▶ **WORK ORDER**: Lines from the one containing "Task: Click the KEY mapping button" through the end of the listing are what is wanted, given again exactly with both ends included and pictures left out.

►

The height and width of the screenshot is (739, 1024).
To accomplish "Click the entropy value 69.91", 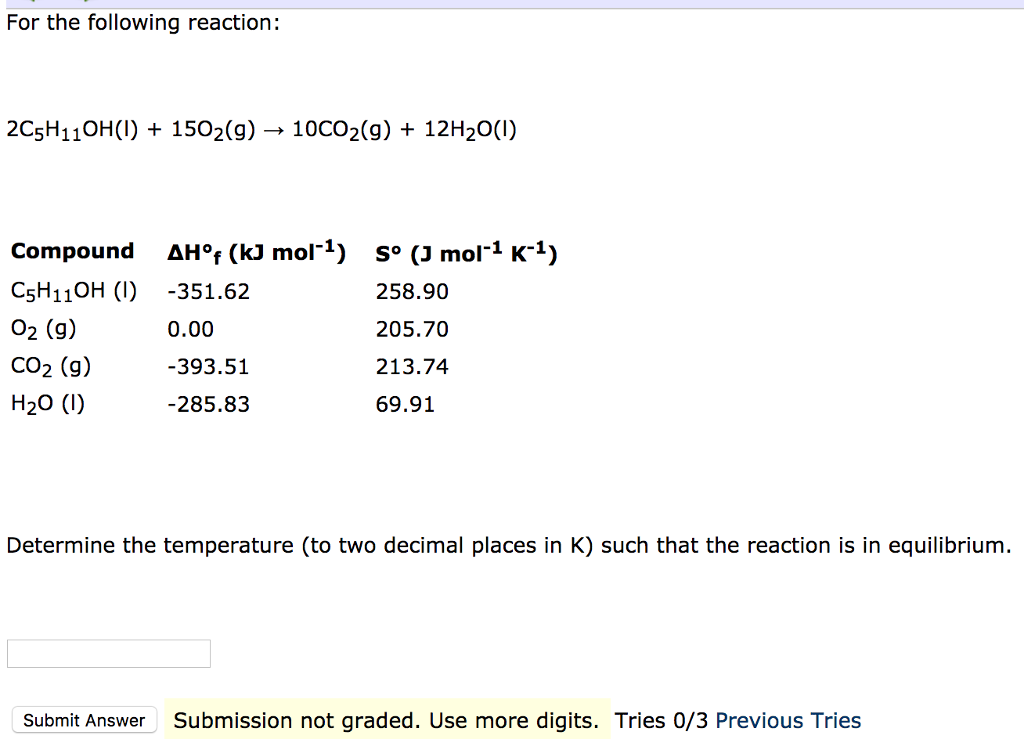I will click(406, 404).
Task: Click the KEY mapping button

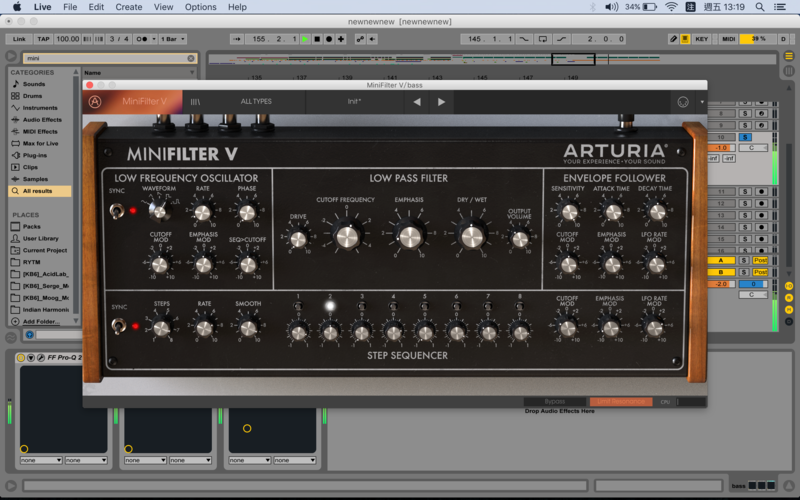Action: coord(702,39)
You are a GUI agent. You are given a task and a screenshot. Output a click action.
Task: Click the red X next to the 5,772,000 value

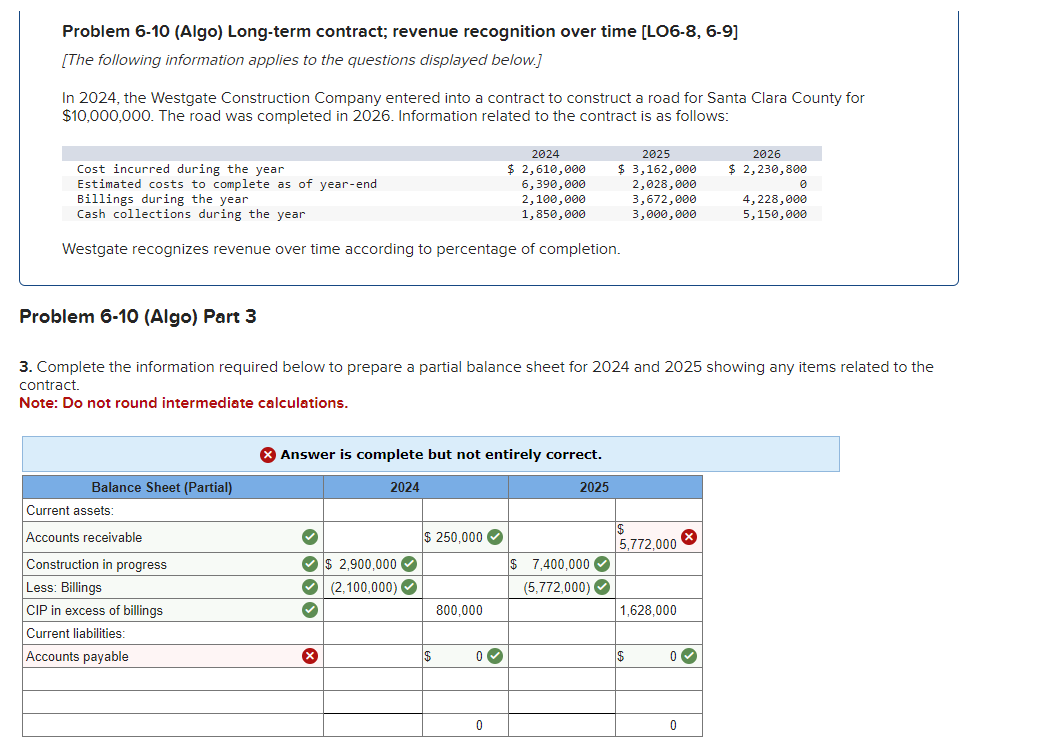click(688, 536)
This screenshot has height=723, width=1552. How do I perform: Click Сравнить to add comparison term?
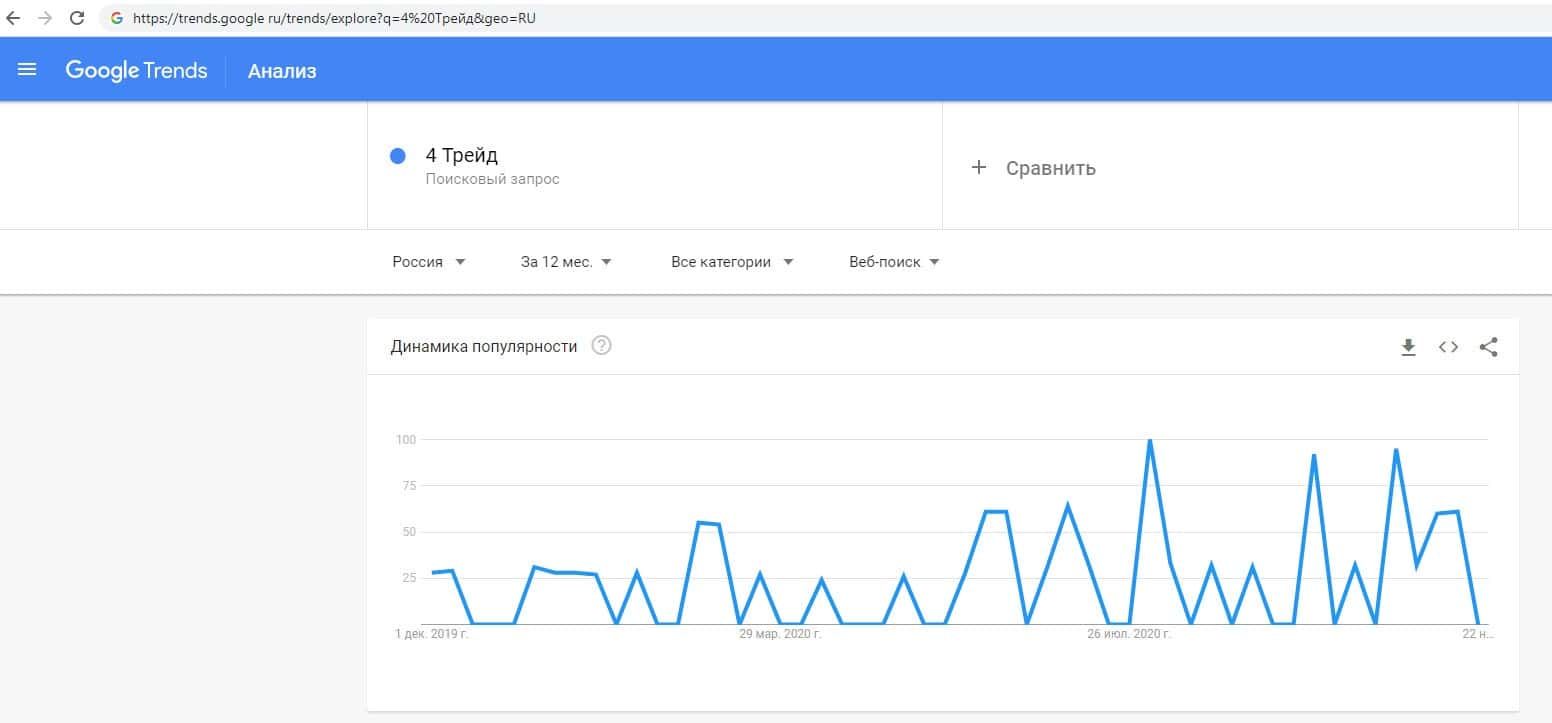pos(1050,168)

◄

▶ **SOLVED EXERCISE**:
Task: Click the KEY mapping button

Action: coord(702,39)
You are a GUI agent. You are given a task and a screenshot. Output a click action.
Task: Click the red X next to the 5,772,000 value

click(688, 536)
This screenshot has height=723, width=1552. How do I perform: Click Сравнить to add comparison term?
pos(1050,168)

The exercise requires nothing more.